Markovian Weighted Ensemble Milestoning (M-WEM): Long-Time Kinetics from Short Trajectories

We introduce a rare-event sampling scheme, named Markovian Weighted Ensemble Milestoning (M-WEM), which inlays a weighted ensemble framework within a Markovian milestoning theory to efficiently calculate thermodynamic and kinetic properties of long-time-scale biomolecular processes from short atomistic molecular dynamics simulations. M-WEM is tested on the Müller–Brown potential model, the conformational switching in alanine dipeptide, and the millisecond time-scale protein–ligand unbinding in a trypsin–benzamidine complex.
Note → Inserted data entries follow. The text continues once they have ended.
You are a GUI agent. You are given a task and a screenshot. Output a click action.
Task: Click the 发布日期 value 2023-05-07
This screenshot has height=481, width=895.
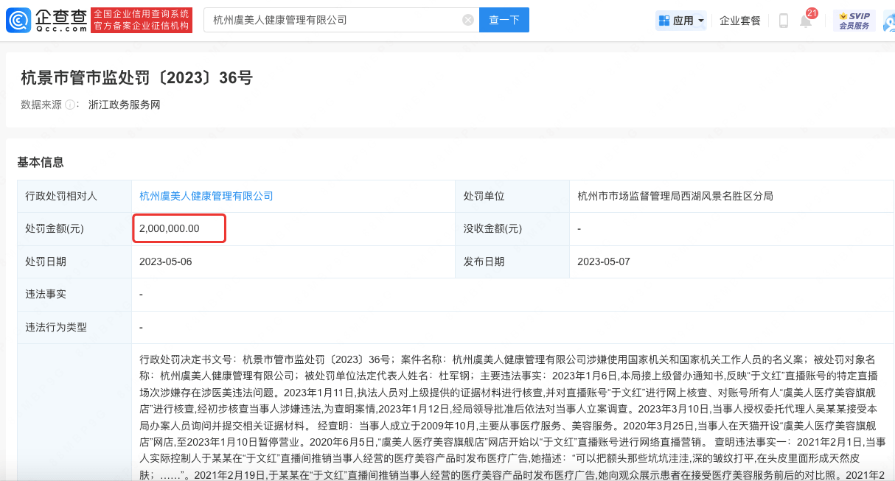coord(603,261)
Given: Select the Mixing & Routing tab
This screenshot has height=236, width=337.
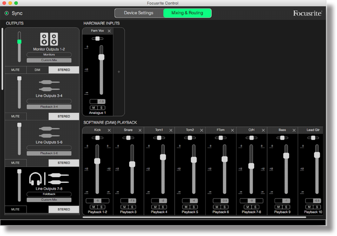Looking at the screenshot, I should pos(187,13).
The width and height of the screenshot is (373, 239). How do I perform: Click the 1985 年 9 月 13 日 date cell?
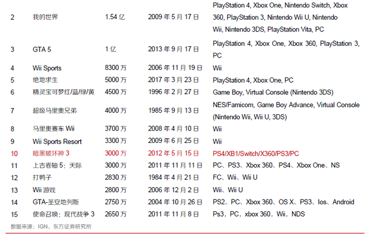click(x=174, y=110)
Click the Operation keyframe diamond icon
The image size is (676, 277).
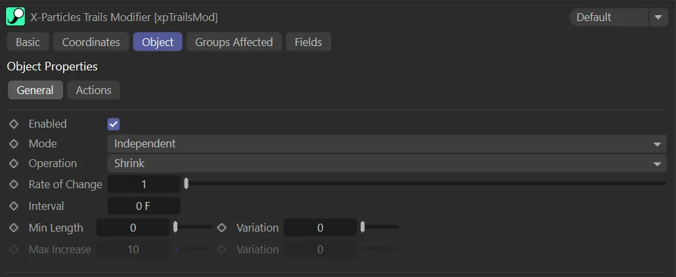(x=14, y=163)
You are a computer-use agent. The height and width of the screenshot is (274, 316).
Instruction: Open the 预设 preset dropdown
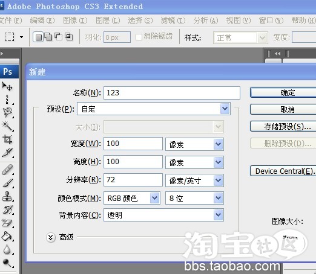click(x=154, y=109)
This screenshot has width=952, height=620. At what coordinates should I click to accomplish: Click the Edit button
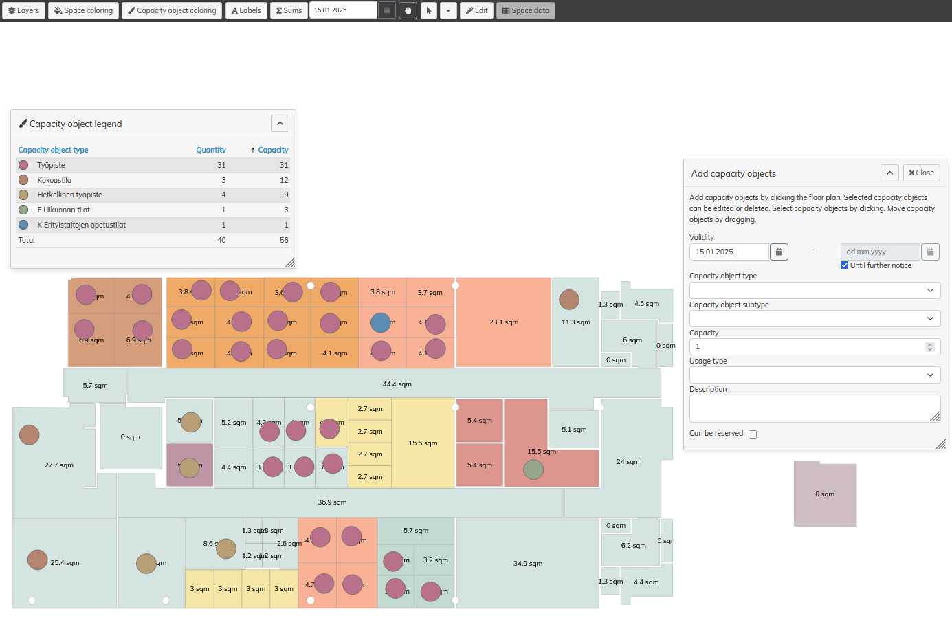(476, 10)
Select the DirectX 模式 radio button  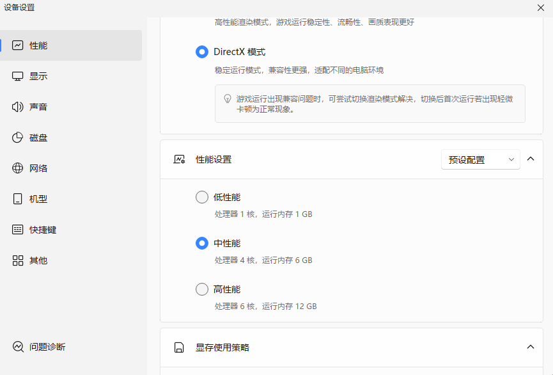202,52
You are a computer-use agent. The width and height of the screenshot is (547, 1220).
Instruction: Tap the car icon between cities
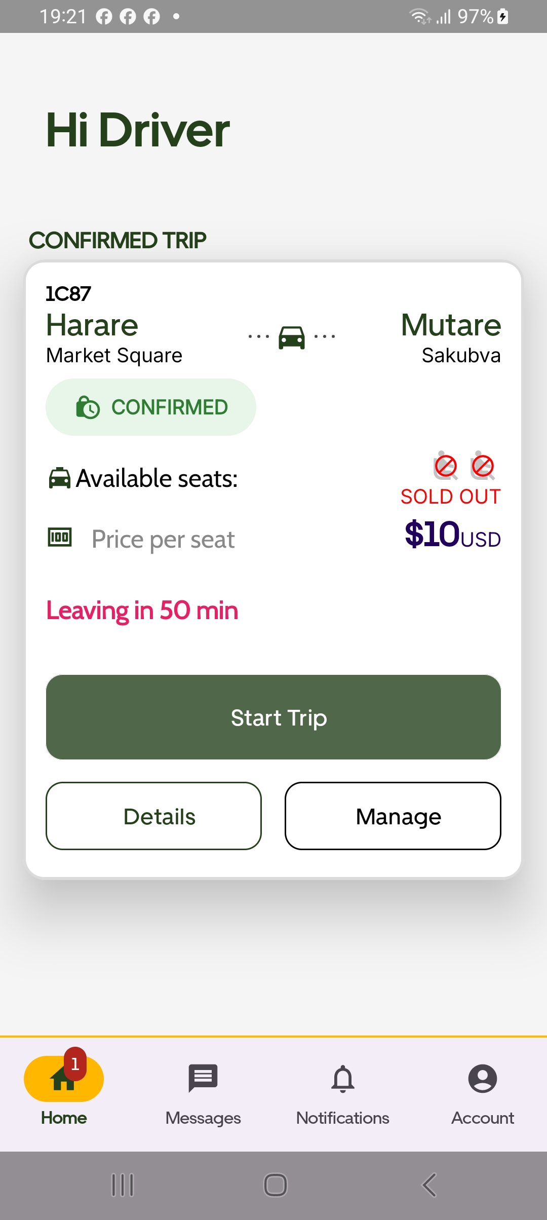[292, 337]
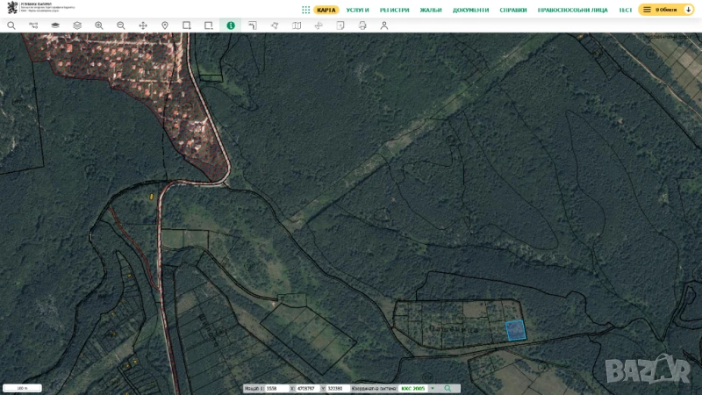702x395 pixels.
Task: Click the KAPTA button
Action: [x=326, y=10]
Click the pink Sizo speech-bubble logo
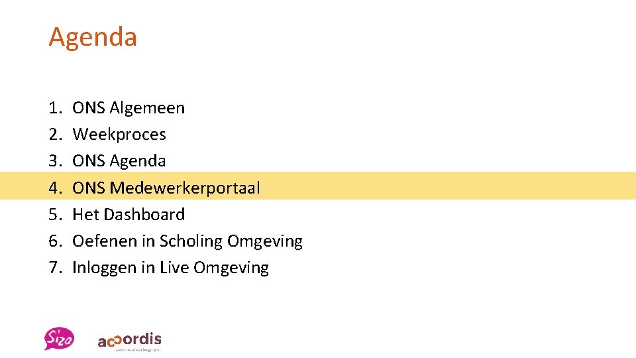This screenshot has height=358, width=636. pos(59,338)
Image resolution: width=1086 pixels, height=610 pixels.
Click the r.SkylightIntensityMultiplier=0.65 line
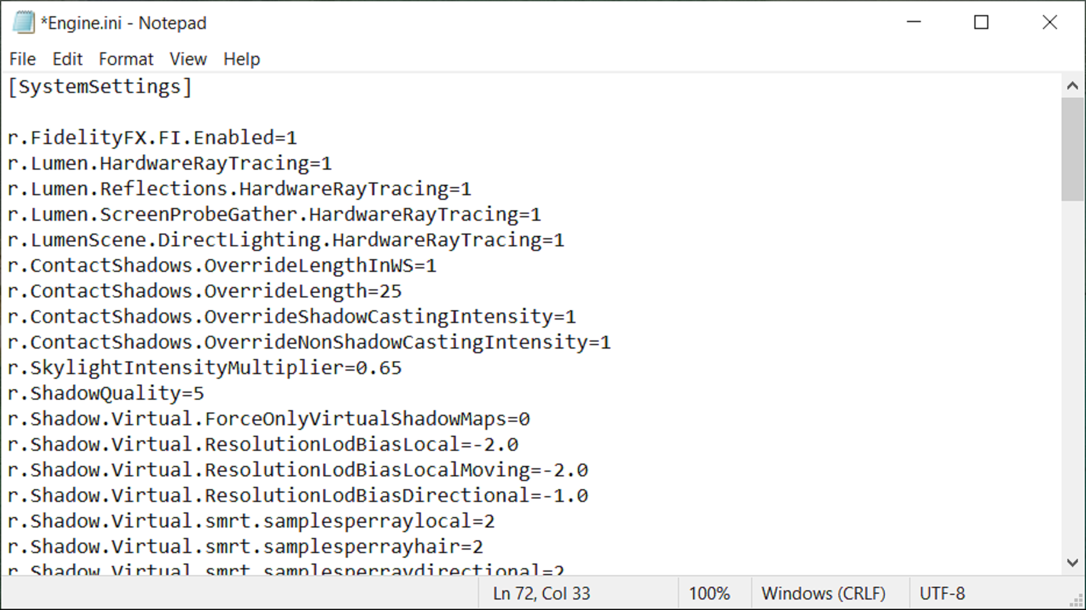click(205, 368)
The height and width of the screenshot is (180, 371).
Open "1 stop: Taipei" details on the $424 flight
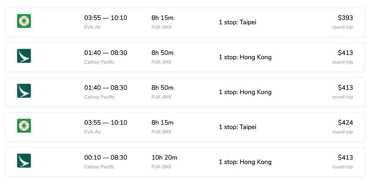coord(237,127)
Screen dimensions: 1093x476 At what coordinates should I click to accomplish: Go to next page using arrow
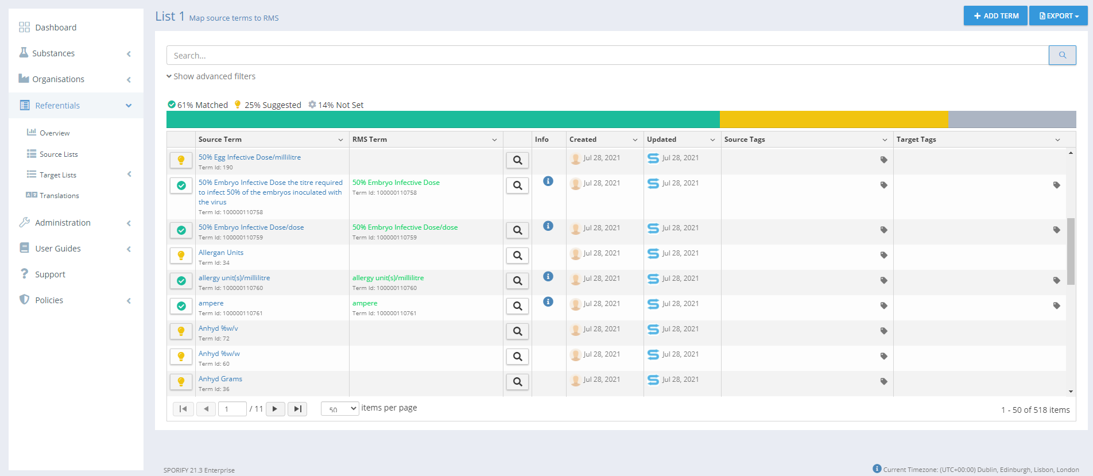(x=275, y=409)
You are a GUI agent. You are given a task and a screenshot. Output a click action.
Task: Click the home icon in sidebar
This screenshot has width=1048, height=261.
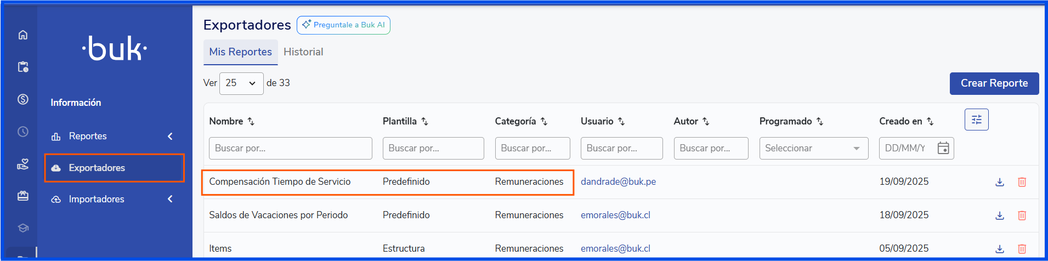click(23, 35)
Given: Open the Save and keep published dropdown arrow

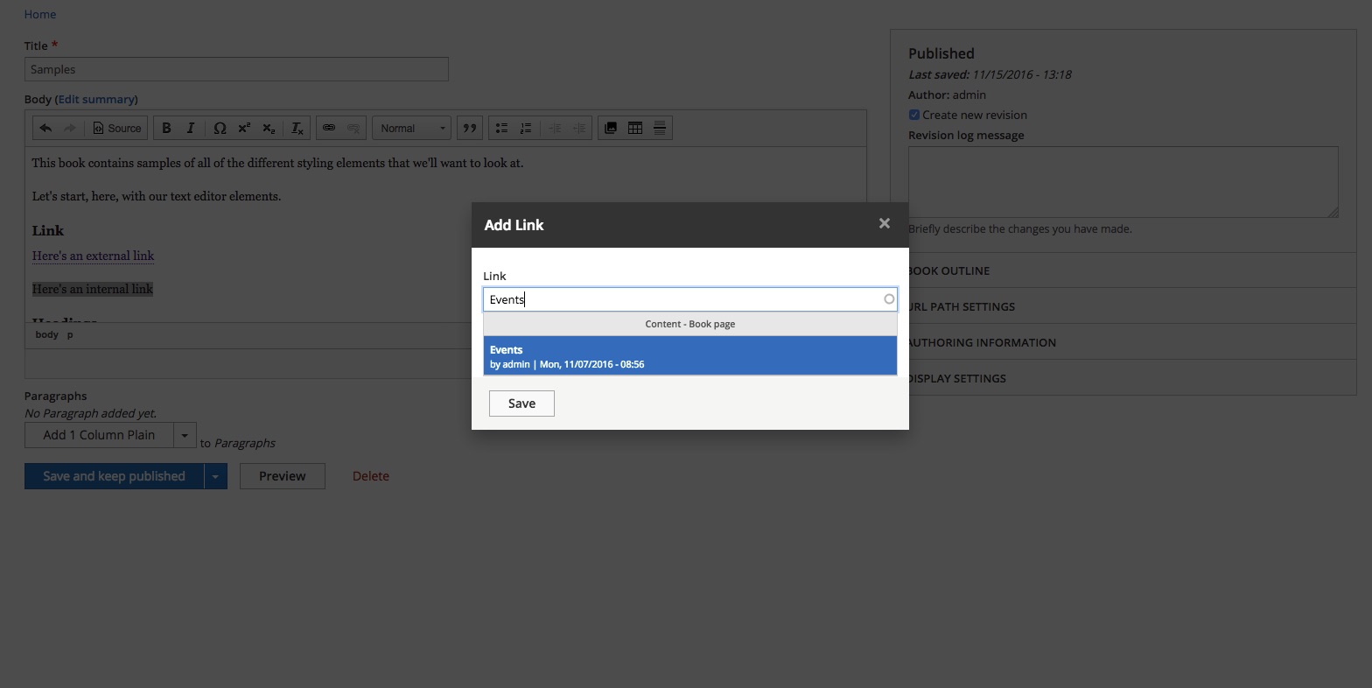Looking at the screenshot, I should point(215,476).
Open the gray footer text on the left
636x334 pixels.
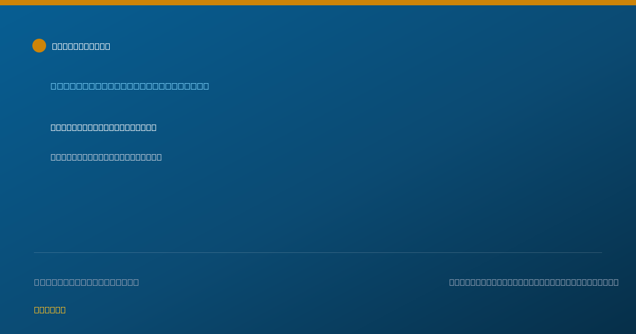pyautogui.click(x=86, y=282)
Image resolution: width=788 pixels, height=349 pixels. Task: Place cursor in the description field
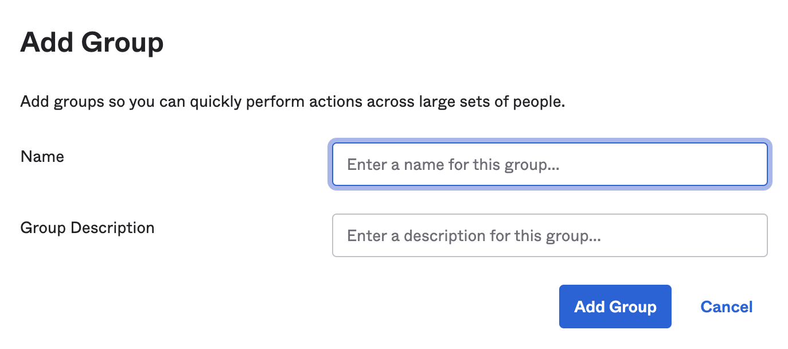(549, 235)
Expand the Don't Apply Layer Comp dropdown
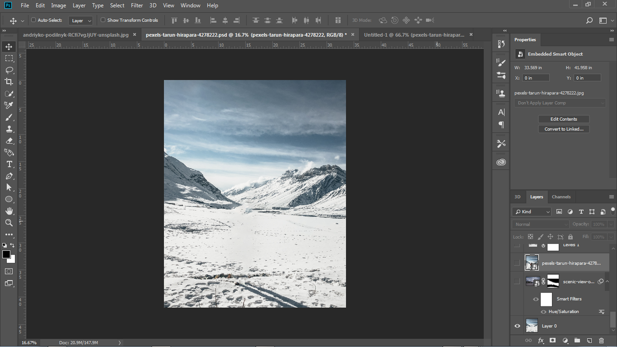Image resolution: width=617 pixels, height=347 pixels. click(560, 103)
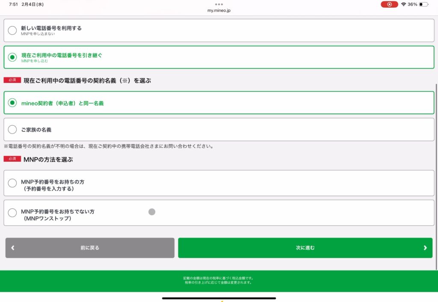Screen dimensions: 438x302
Task: Tap the 7:51 clock in status bar
Action: pyautogui.click(x=14, y=4)
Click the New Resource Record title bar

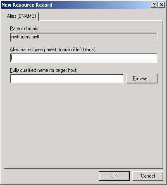tap(76, 5)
Not only can M-WEM predict the kinetics of these processes with quantitative accuracy but it also allows for a scheme to reconstruct a multidimensional free-energy landscape along additional degrees of freedom, which are not part of the milestoning progress coordinate. For the ligand–receptor system, the experimental residence time, association and dissociation kinetics, and binding free energy could be reproduced using M-WEM within a simulation time of a few hundreds of nanoseconds, which is a fraction of the computational cost of other currently available methods, and close to 4 orders of magnitude less than the experimental residence time. Due to the high accuracy and low computational cost, the M-WEM approach can find potential applications in kinetics and free-energy-based computational drug design.